ISBN 978-5-0056-2673-8
Создано в интеллектуальной издательской системе Ridero
1 Не частная собственность, а культурное наследие
Мотя получил своё имя в честь собаки президента. Это была инициатива его бабушки. Она хотела, чтобы с этим именем жизнь у её внука сложилась успешно, чтобы оно символизировало преданность президенту и правительству, чтобы Мотя работал на благо людей и совершал только хорошие поступки.
– Как собаку зовут, так её и гладят, – приговаривала она.
Бабушка Моти умерла, так и не дождавшись, пока её внук построит успешную карьеру, воспользовавшись «преимуществом», которым она его наделила. После её смерти остался небольшой участок земли, на котором стоял покосившийся деревянный домик. Писать она не умела, поэтому не смогла составить завещание.
На следующий день после похорон бабушки пришли люди из ОПГ (особая правительственная группа) и сказали, что участок теперь является собственностью правительства.
Родители Моти намеревались отстаивать право на частную собственность.
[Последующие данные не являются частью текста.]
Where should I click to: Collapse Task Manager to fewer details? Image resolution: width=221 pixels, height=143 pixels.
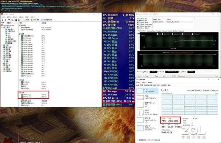pyautogui.click(x=141, y=140)
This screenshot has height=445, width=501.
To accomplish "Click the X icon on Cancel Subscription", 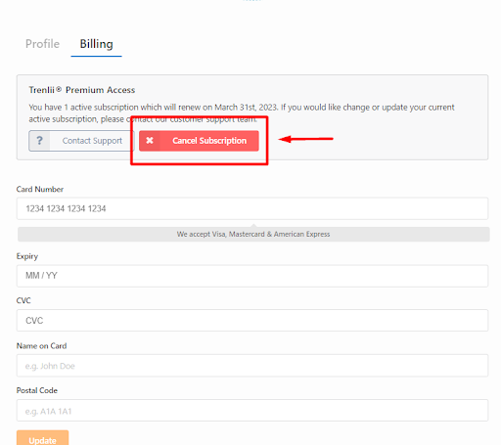I will pos(150,141).
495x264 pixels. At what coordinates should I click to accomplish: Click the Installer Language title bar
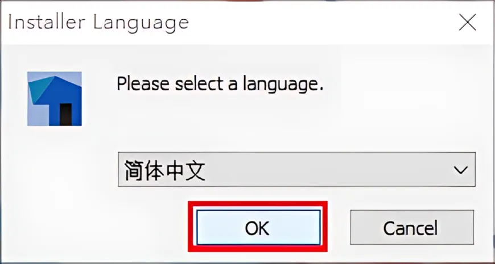pos(248,23)
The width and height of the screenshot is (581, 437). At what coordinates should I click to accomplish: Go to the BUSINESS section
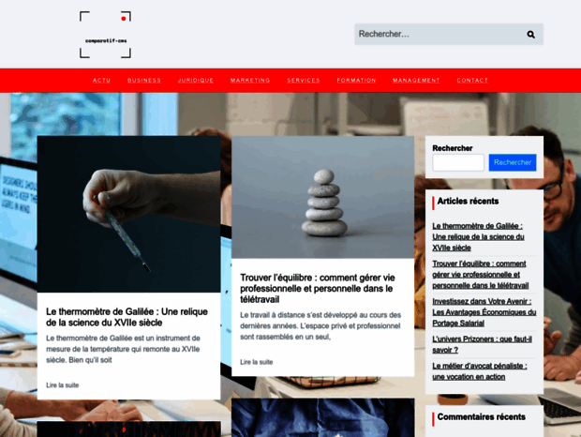[x=144, y=81]
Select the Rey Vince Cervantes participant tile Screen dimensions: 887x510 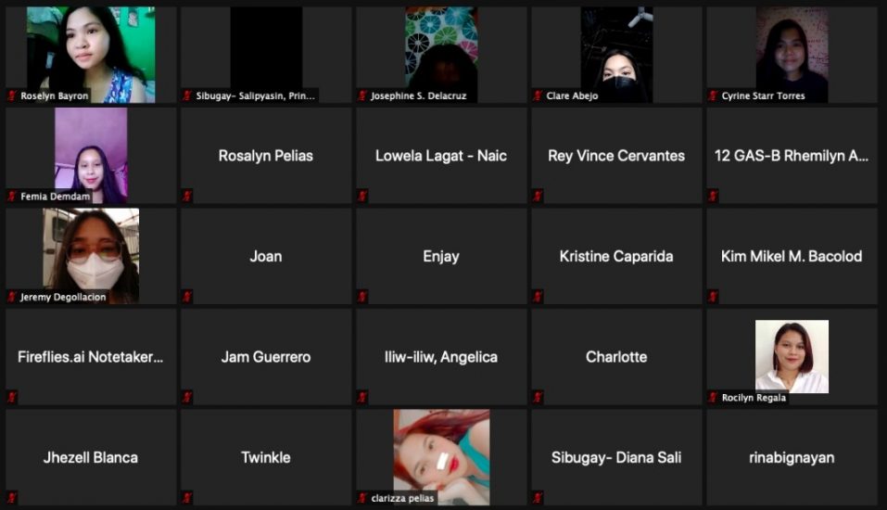(x=616, y=156)
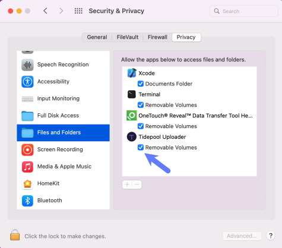The height and width of the screenshot is (248, 282).
Task: Choose the Accessibility sidebar item
Action: coord(64,81)
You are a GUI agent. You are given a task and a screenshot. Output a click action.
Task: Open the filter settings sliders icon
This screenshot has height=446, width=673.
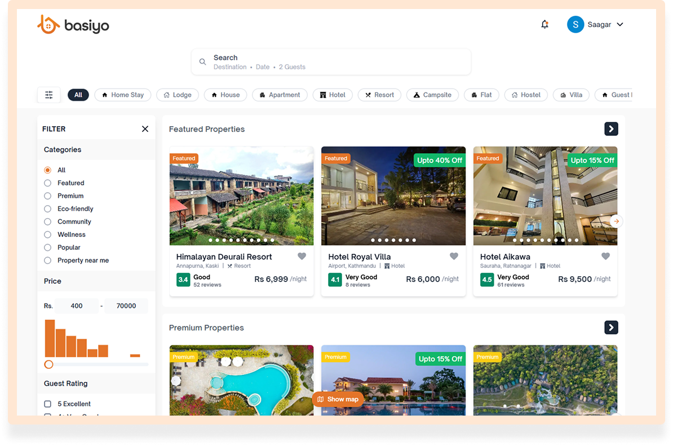coord(49,95)
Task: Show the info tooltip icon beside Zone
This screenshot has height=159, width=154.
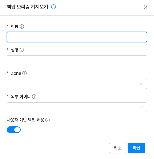Action: (x=25, y=73)
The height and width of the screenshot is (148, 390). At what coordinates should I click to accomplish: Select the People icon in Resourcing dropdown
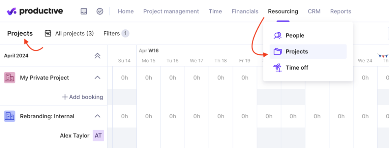click(x=278, y=35)
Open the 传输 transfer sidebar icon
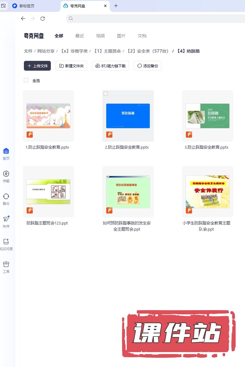245x367 pixels. tap(6, 174)
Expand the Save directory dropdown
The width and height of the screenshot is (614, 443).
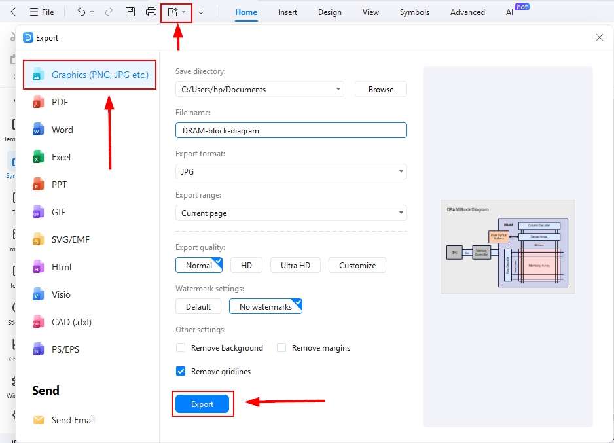338,89
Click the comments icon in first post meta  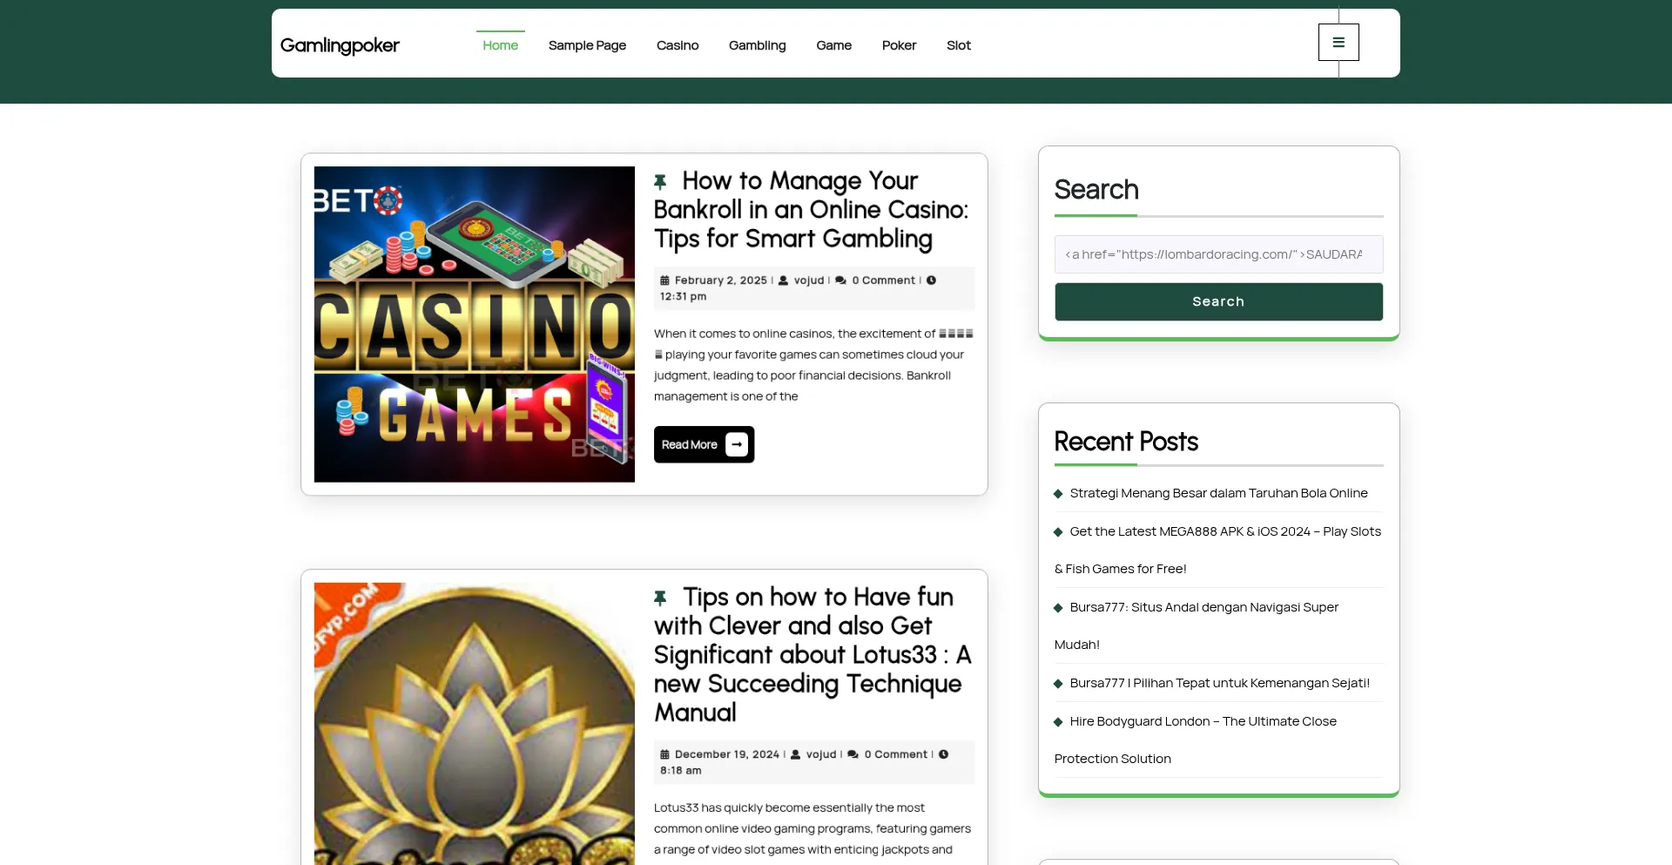click(x=840, y=280)
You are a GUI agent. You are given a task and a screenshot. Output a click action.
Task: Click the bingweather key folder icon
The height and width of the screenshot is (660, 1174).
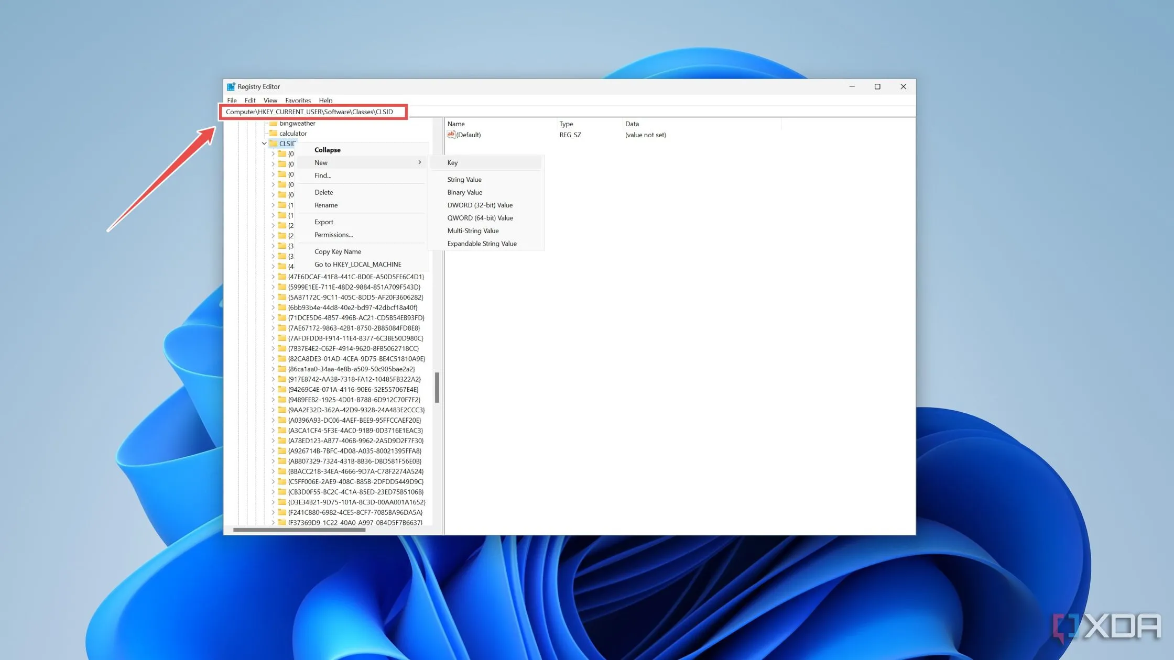pyautogui.click(x=274, y=123)
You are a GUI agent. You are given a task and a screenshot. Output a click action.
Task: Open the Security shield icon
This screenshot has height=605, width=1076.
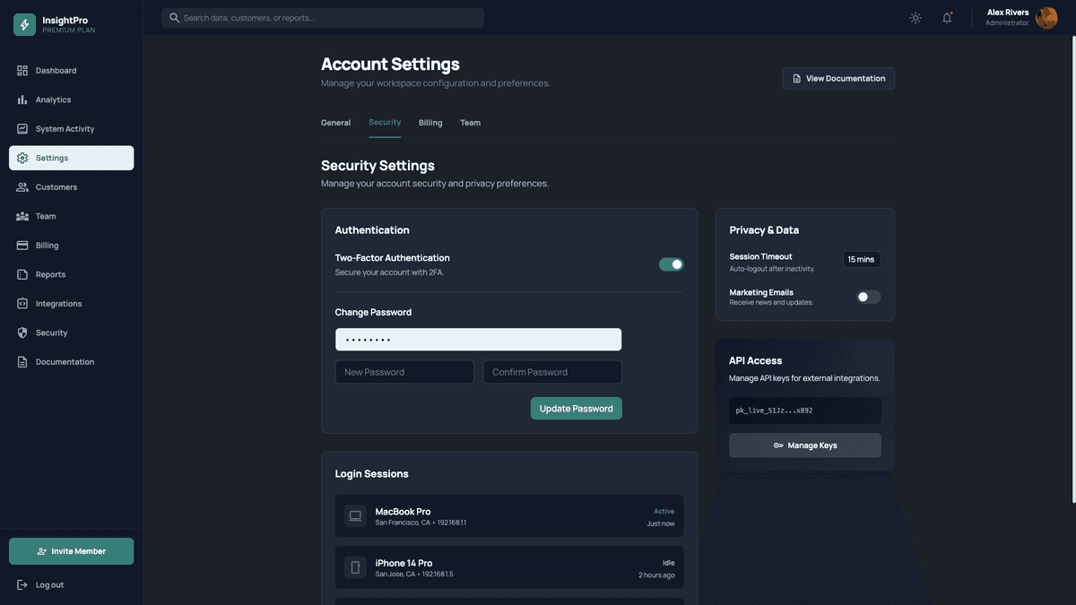(20, 332)
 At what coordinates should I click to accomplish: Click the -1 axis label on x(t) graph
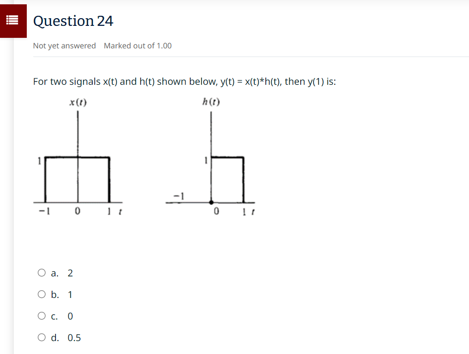(x=44, y=210)
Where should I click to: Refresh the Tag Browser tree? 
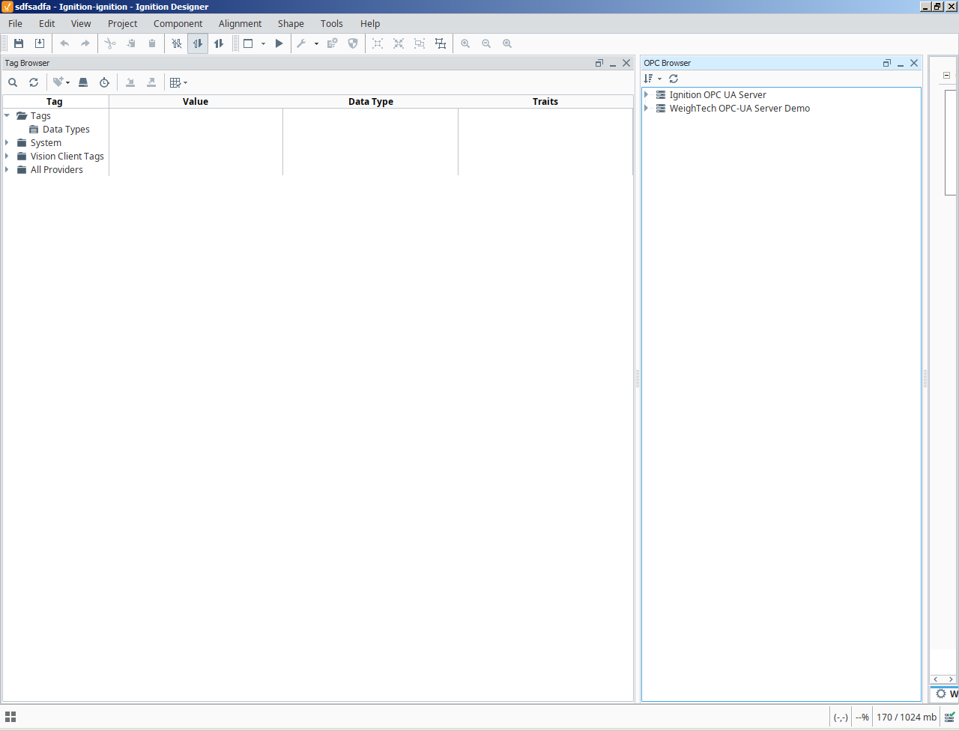point(34,82)
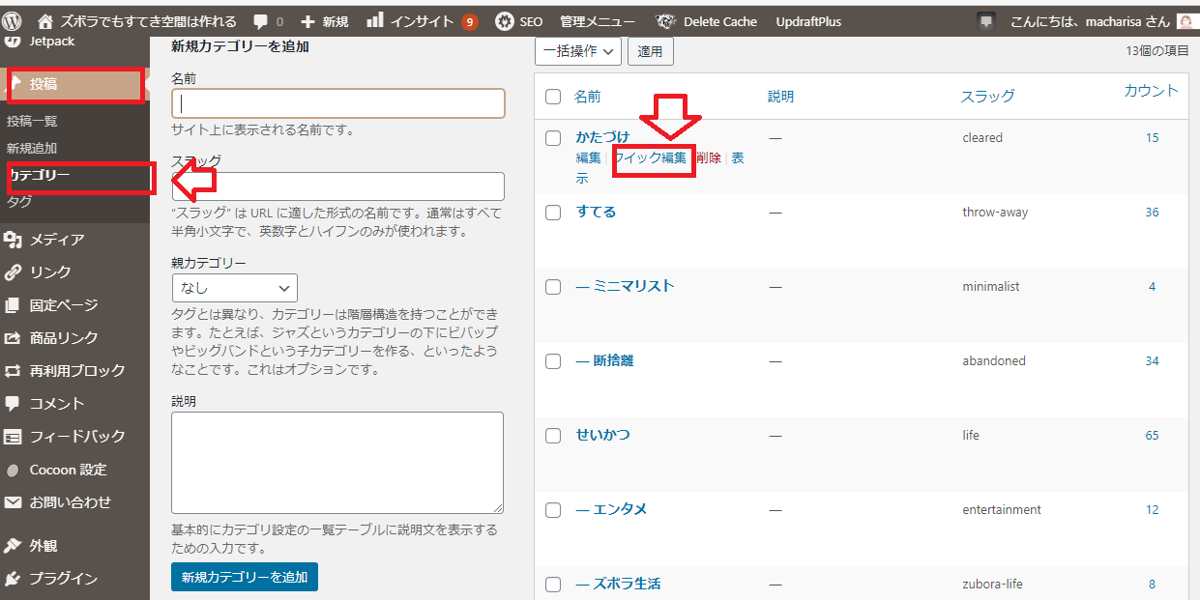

Они обратились в суд и даже попытались привлечь общественность. Но люди из ОПГ не отступали. В простонародье их называли «очень привилегированные граждане». Гражданами больше никого не называли, в официальных обращениях использовались формулировки вроде «местные жители» или «правильные люди». Суды и прочие службы, как правило (всегда), принимали сторону ОПГ. Простые люди боялись работников ОПГ и старались не связываться с ними.
Когда представители ОПГ находили удобный участок земли, они негласно приказывали судьям признать его культурным наследием, а затем передать им в собственность. Однажды глава ОПГ, генерал Грисс, обозвал культурным наследием берег живописной реки, а затем построил там себе роскошный дворец.
Люди из ОПГ выиграли очередной суд, который постановил, что земля, на которой находится домик Мотиной бабушки, является культурным наследием и принадлежит правительству, которое будет охранять её как заповедник. Позже они сожгли бабушкин дом, сровняли его с землёй, а на пустыре построили банный комплекс.
Когда у родителей Моти отняли дом, ему было семнадцать лет. В последний раз Мотя видел родителей перед судом. После суда они ему даже не позвонили. Он звонил им не переставая, но телефоны были отключены. Он жил в родительской квартире, ожидая их возвращения.
Однажды в дверь громко постучали. Мотя поспешил открыть дверь в надежде увидеть родителей, но увидел сотрудников ВРАЛИ (ведомственное разведывательное агентство ликвидации иностранщины). У порога стояли двое мужчин лет сорока, в кожаных плащах, похожих на мусорные пакеты.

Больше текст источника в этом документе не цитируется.